# WHAT IS EXPECTED
Return, word for word, the part of the text on cryptocurrency lawsuits that starts at "The lawsuits against" and ends at "regarding such investments.".

# READING TEXT
## start

The lawsuits against Silvergate and Grayscale reflect some of the dangers for D&Os related to digital currency investment. The D&O fiduciary obligation and claims of breach of that duty are now being applied to cryptocurrency investment. With the volatility of the cryptocurrency market likely to persist for the time being, D&Os should be aware of the risks regarding such investments.

Litigation Involving the Maintenance of Crypto

The collapse of FTX and the recent volatility of digital currency was not the beginning of lawsuits against D&Os involved peripherally in this field. New Oriental Enter., PTE v. Mission Critical Sols. LLC, currently pending in U.S. District Court, Southern District of New York, involves an action against defendants Mission Critical Solutions LLC (MCS) and Transac-Trade and its owner Mark-Anthony Phillips for breach of contract, unjust enrichment and rescission regarding a dispute as to whether or not the individual defendant was a cryptocurrency broker and whether any Bitcoin in the amount of $800,000 was ever purchased and maintained in an e-wallet pursuant to the parties’ agreement. It is claimed that the “Defendants breached the contract in having failed and/or refused to deliver the Bitcoin to Plaintiff.” The Second Amended Complaint against Phillips, which was filed on April 22, 2022, is currently subject to another motion to dismiss after the previous allegations against him were dismissed as insufficient.

## end

# DATA BLOCK
## start

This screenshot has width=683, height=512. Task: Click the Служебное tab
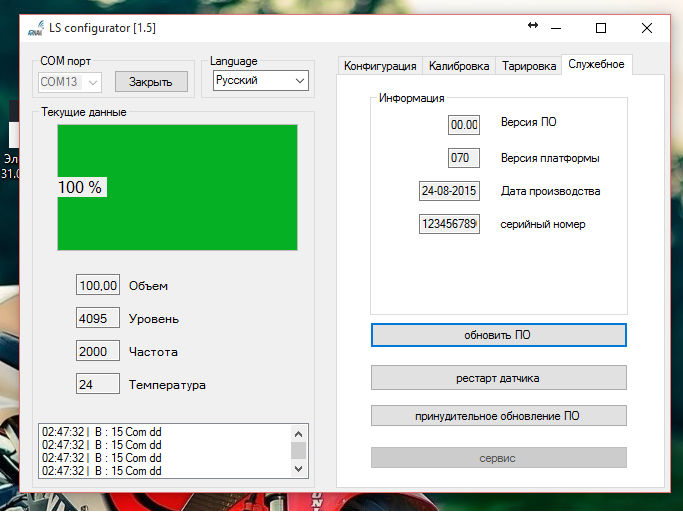click(596, 65)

## end

# SOLUTION
The lawsuits against Silvergate and Grayscale reflect some of the dangers for D&Os related to digital currency investment. The D&O fiduciary obligation and claims of breach of that duty are now being applied to cryptocurrency investment. With the volatility of the cryptocurrency market likely to persist for the time being, D&Os should be aware of the risks regarding such investments.